CVE-2019-12415: XML processing vulnerability in Apache POI
Apache POI is a popular Java library for working with Microsoft documents. For example, it allows you reading and writing Microsoft Excel files using Java. When I was recently looking into the library, I noticed a little vulnerability which then became CVE-2019-12415. The issue has been fixed in POI 4.1.1. Below are the details.
The issue
Besides many other formats, Apache POI can work with Microsoft Excel documents. In particular, the library contains the XSSFExportToXml
class that is used in processing Microsoft Excel Open XML Spreadsheet (XLSX) files. The class takes a Map
element, which is defined in Open Office XML specification, and converts it to XML.
The Map
element contains the internals of an XLSX file. In particular, it contains an XSD schema. The XSSFExportToXml.exportToXml()
method may be instructed to use this schema for XML validation:
private boolean isValid(Document xml) throws SAXException {
try {
String language = "http://www.w3.org/2001/XMLSchema";
SchemaFactory factory = SchemaFactory.newInstance(language);
Source source = new DOMSource(map.getSchema());
Schema schema = factory.newSchema(source);
Validator validator = schema.newValidator();
validator.validate(new DOMSource(xml));
...
The problem here is that SchemaFactory
doesn’t turn the security XML processing mode on which results in an XXE vulnerability if an attacker can pass a malicious XSD schema to the isValid()
method.
How does the schema come to the isValid()
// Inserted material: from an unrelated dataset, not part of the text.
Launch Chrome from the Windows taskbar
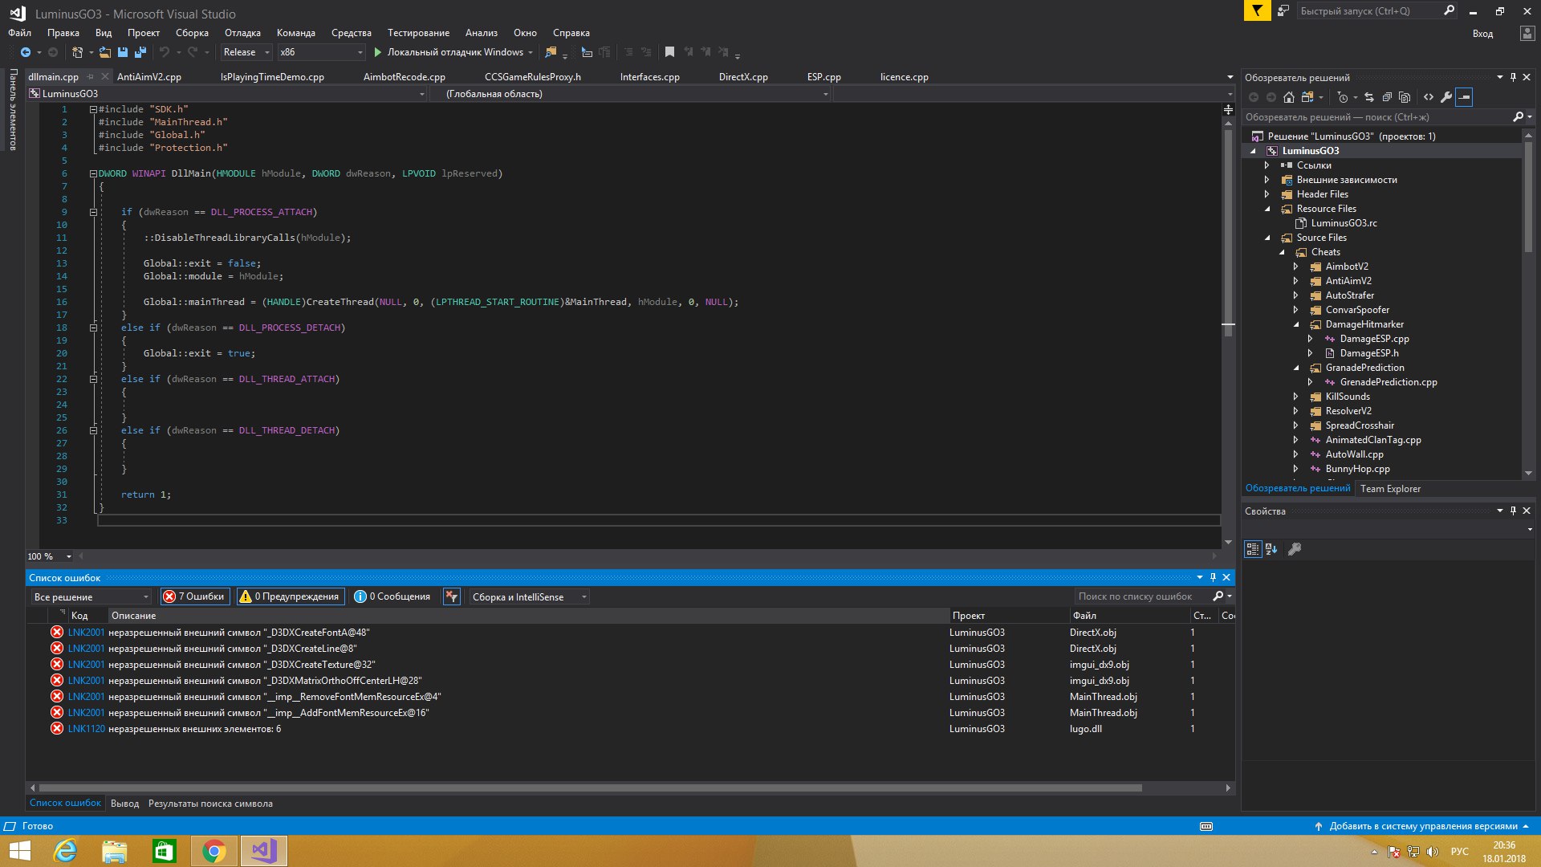 pos(214,851)
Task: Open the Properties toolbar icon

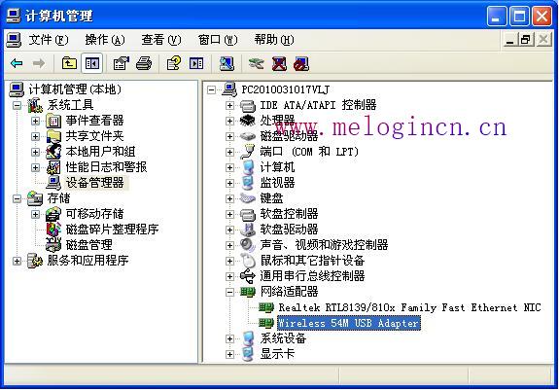Action: click(x=122, y=64)
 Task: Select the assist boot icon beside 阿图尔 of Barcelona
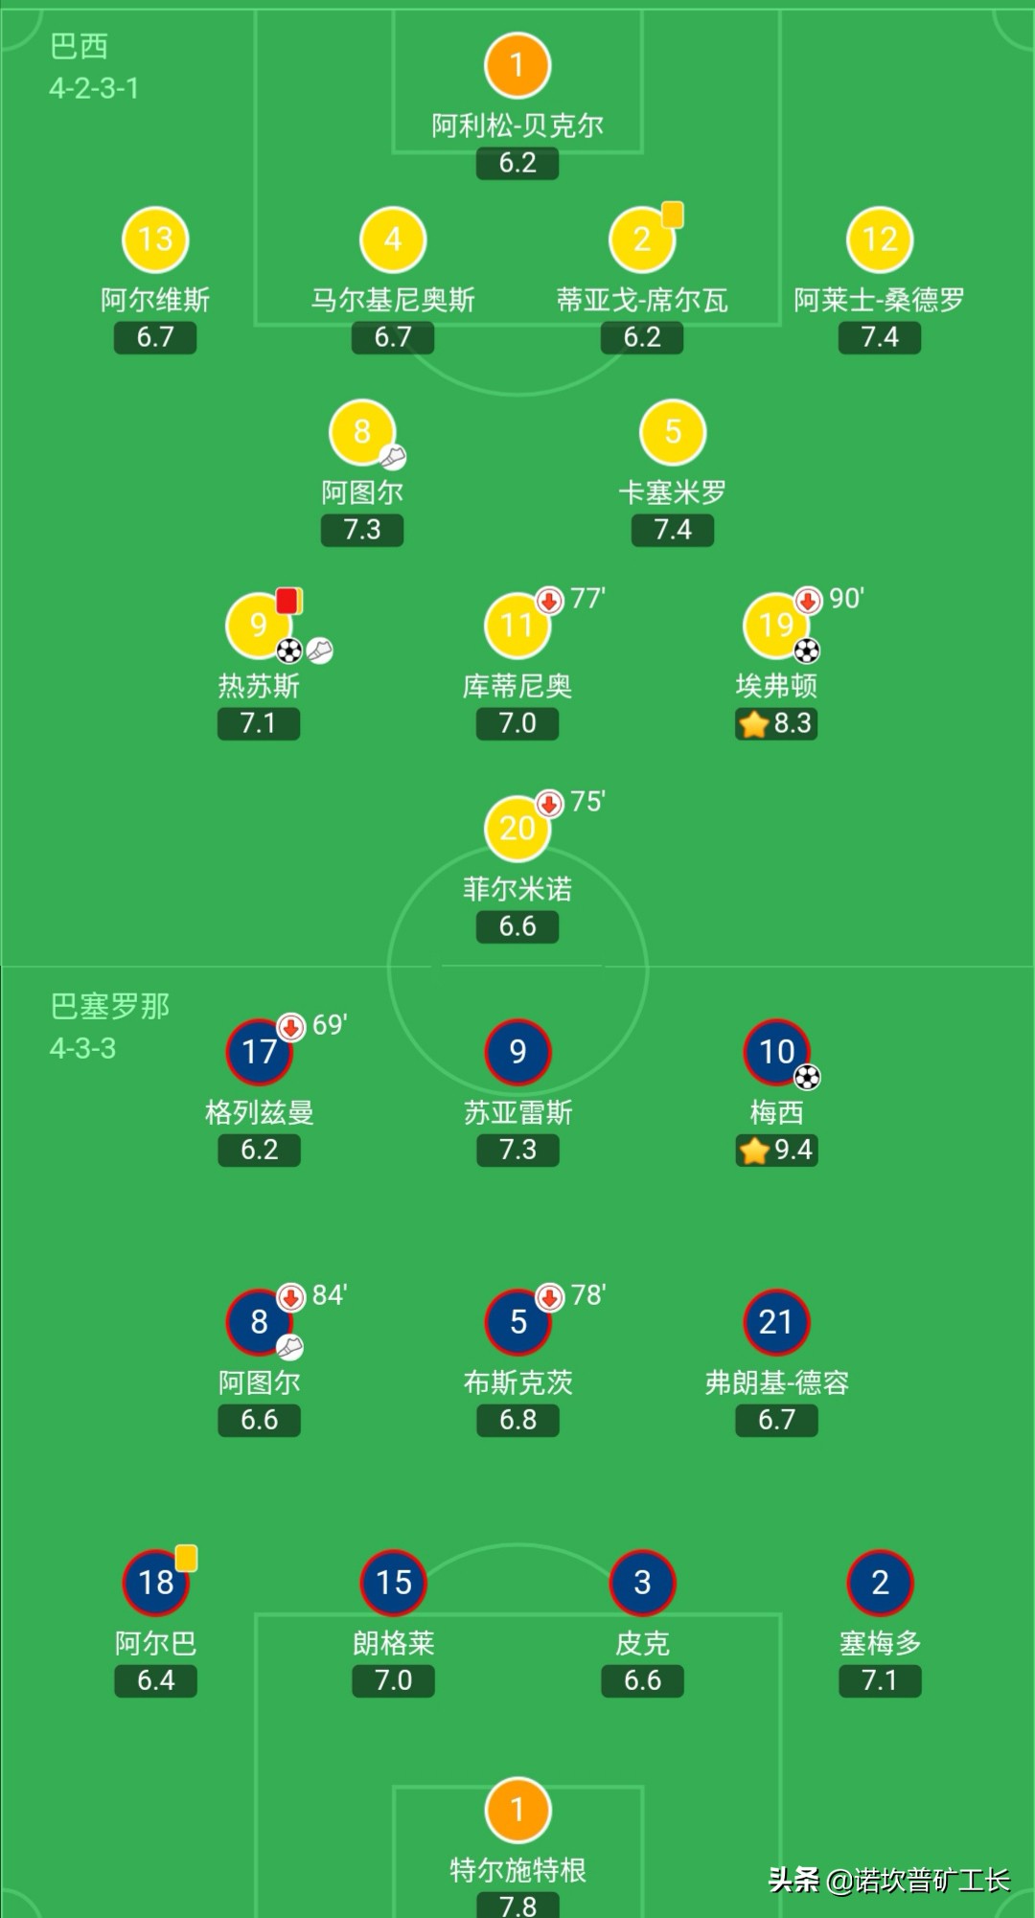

method? The answer is simple: it comes from an XLSX document. First of all, an XSLT document is just a ZIP archive. If you extract it, you’ll find a bunch of XML documents and other files. The XSD schema comes from the xl/xmlMaps.xml
file which contains something like the following:
<MapInfo xmlns="http://schemas.openxmlformats.org/spreadsheetml/2006/main" SelectionNamespaces="">
<Schema ID="Schema2">
<xs:schema xmlns:xs="http://www.w3.org/2001/XMLSchema" elementFormDefault="qualified" xmlns="">
...
There may be various payloads. For example, an attacker can inject a <xs:redefine schemaLocation="https://internal.site/endpoint">
element into the schema. Here https://internal.site/endpoint
is a URL to a resource from the private network which can’t be directly accessed by an attacker:
<MapInfo xmlns="http://schemas.openxmlformats.org/spreadsheetml/2006/main" SelectionNamespaces="">
<Schema ID="Schema2">
<xs:schema xmlns:xs="http://www.w3.org/2001/XMLSchema" elementFormDefault="qualified" xmlns="">
<xs:redefine schemaLocation="https://internal.site/endpoint">
...
Then, the attacker archives everything back, and the malicious XLSX is ready. When SchemaFactory
loads the schema, it’s going to access https://internal.site/endpoint
.
The issue has been fixed by setting XMLConstants.FEATURE_SECURE_PROCESSING
feature to SchemaFactory
.
What an attacker can do
The attacker can use all features of the XSD format in payloads. Possible consequences include but may not be limited to:
- Server Side Request Forgery (SSRF)
- Sensitive information leak from local and remote resources
Pre-requisites for an exploit
Here is what makes an application vulnerable:
- The application uses Apache POI 4.1.0 and below.
- The application allows untrusted data to be processed by the
XSSFExportToXml
class. - The third parameter of the
XSSFExportToXml.exportToXml()
method is set to true which enables XML validation.
Conclusion
The Java standard library offers a lot of classes for XML processing. DocumentBuilder
is one of the most popular classes to load an XML document. However, there are many other classes such as SchemaFactory
, Transformer
and so on which may parse XML documents. All of these classes should be configured to do it in a safe way if they take date from untrusted sources.